### [Task objective]
Turn the listing below into a numbered list, skipping any blank lines and leaving out the pictures.

=-=-=-=-=

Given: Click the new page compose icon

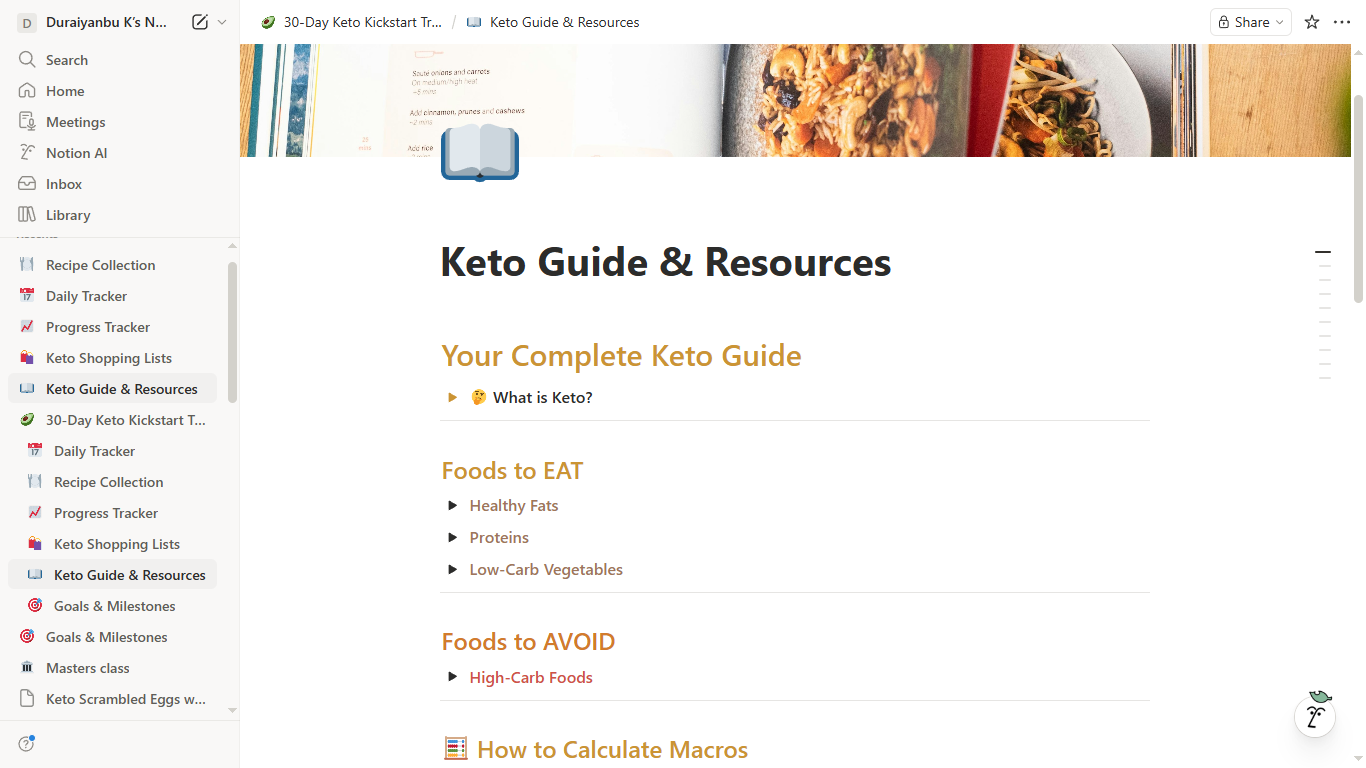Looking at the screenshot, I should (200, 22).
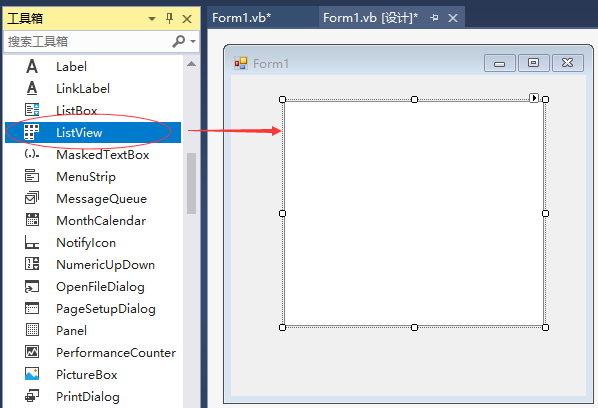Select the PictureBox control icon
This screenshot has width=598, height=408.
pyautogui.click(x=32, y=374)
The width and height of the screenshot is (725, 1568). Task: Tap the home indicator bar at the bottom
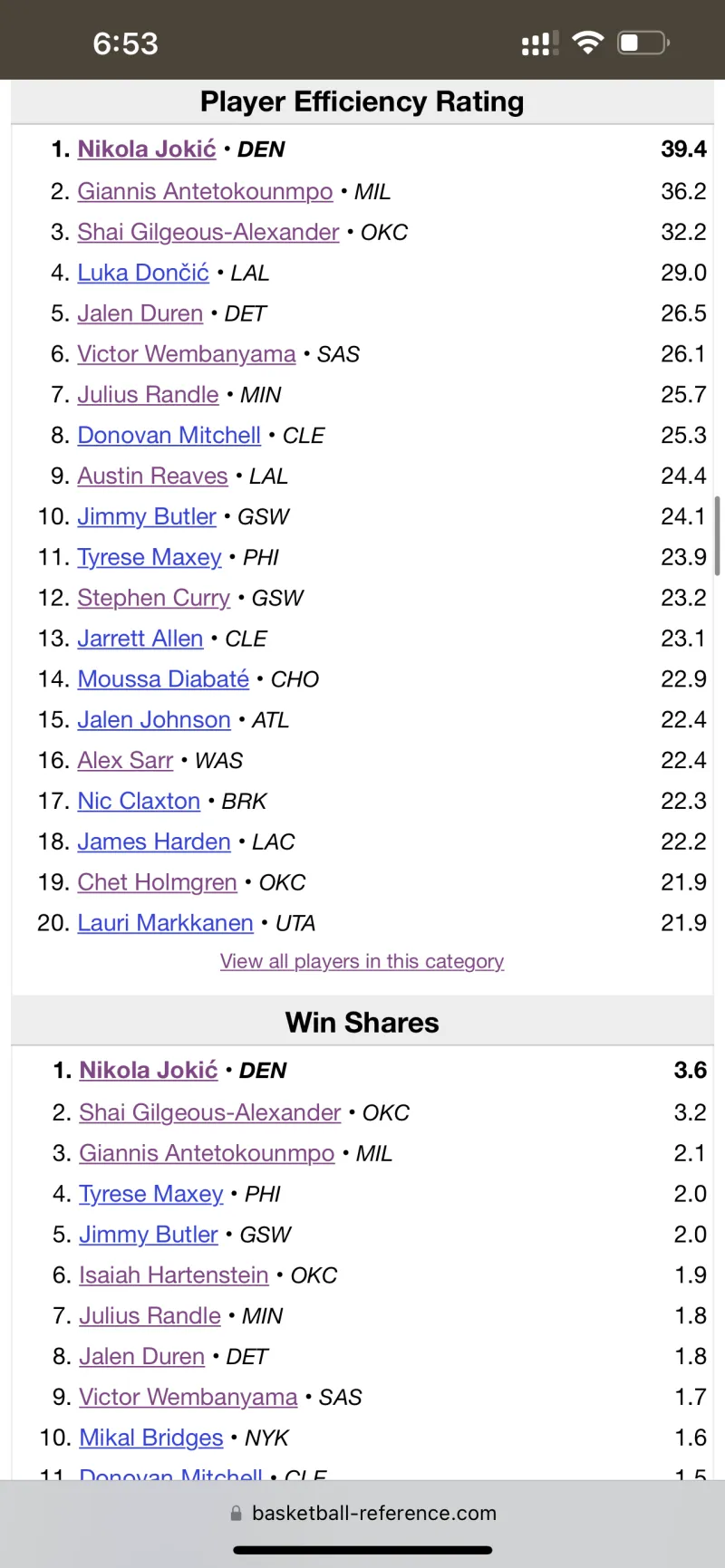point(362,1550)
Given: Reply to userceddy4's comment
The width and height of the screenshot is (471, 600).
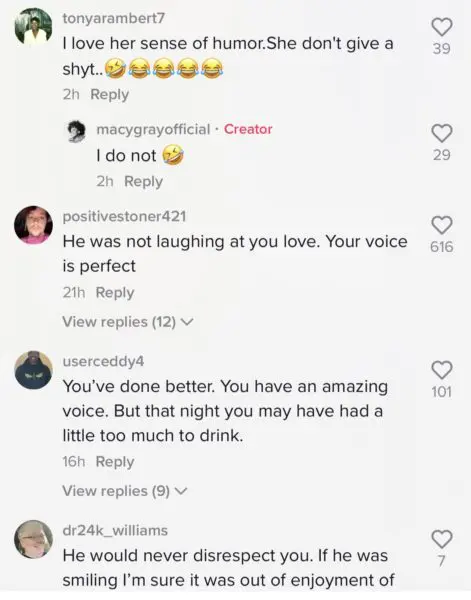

=-=-=-=-=

### [Worked answer]
1. Given: Click the new page compose icon
2. Looking at the screenshot, I should (200, 22).
3. Select the PictureBox control icon
4. This screenshot has width=598, height=408.
5. pyautogui.click(x=32, y=374)
6. The width and height of the screenshot is (725, 1568). Task: Tap the home indicator bar at the bottom
7. point(362,1550)
8. Given: Reply to userceddy4's comment
9. The width and height of the screenshot is (471, 600).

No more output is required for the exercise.